La carta si fabbrica grazie alla cellulosa che si ottiene dagli alberi, per questo l’industria cartaria è accusata di essere tra i maggiori responsabili del disboscamento globale. Computer, e-book reader e tablet sono per questo ritenuti molto più ecologici, ma sarà vero? Assocarta, l’associazione che riunisce le aziende italiane che producono carta, ha realizzato un documento in cui spiega nel dettaglio vantaggi e svantaggi, in termini di impatto ambientale, di carta e computer: non sono poche le sorprese.

Cominciamo dalla materia prima: un libro è fatto di carta, la carta di cellulosa, la cellulosa di alberi… ergo, perché esista il libro, devono essere abbattuti alberi, che però ricrescono nel giro di qualche decina d’anni. Il computer (o qualsiasi altro dispositivo elettronico) è fatto di plastica, che è fatta di petrolio, che deve essere estratto… ergo, perché esista un computer, devono essere scavati territori e fondali marini alla ricerca dei giacimenti, e il petrolio, per riformarsi, ha bisogno di qualche decina di… millenni!

Per non parlare dei minerali e dei metalli con cui sono realizzati: divenuti preziosissimi per il loro impiego nell’elettronica, vengono rivenduti di contrabbando, alimentando così sanguinose guerre per il controllo delle miniere, dove non di rado lavorano minori.

Certo, sia la plastica che i metalli possono essere riciclati da vecchi computer, così come la carta da vecchi libri, ma, mentre la carta attualmente viene riciclata nella misura del 60%, per i dispositivi elettronici non si supera il 18%. Inoltre un computer, a differenza della carta, non è biodegradabile.

I rifiuti elettronici si riciclano ancora troppo poco e inoltre sono in costante aumento: secondo l’ONU i rifiuti elettronici annualmente prodotti nel mondo si calcolano tra i 20 e i 50 milioni di tonnellate. 

Un altro aspetto da considerare riguarda l’archiviazione dei dati: un documento cartaceo, se ben conservato, può continuare a essere fruito per decenni; provate invece a cercare un computer che abbia ancora il lettore di floppy disk!

Cosa dovremmo fare, quindi, tornare al vecchio pallottoliere?

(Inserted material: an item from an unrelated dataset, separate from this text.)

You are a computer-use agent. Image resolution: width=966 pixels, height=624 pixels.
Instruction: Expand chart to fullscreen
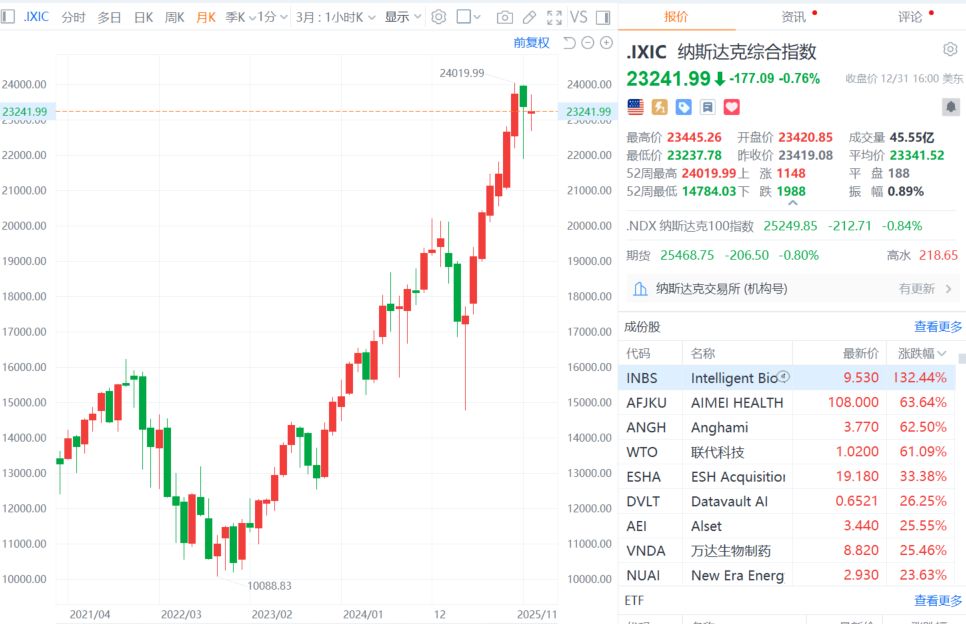(x=554, y=17)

Impossibile: ormai l’elettronica pervade la nostra vita a tutti i livelli e tornare indietro non sarebbe nemmeno ipotizzabile. L’importante è semmai considerare un oggetto non solo per il breve periodo che lo possediamo, ma anche da dove viene quando lo acquistiamo e dove va a finire quando ce ne vogliamo liberare, così da avere la consapevolezza necessaria a fare la scelta migliore.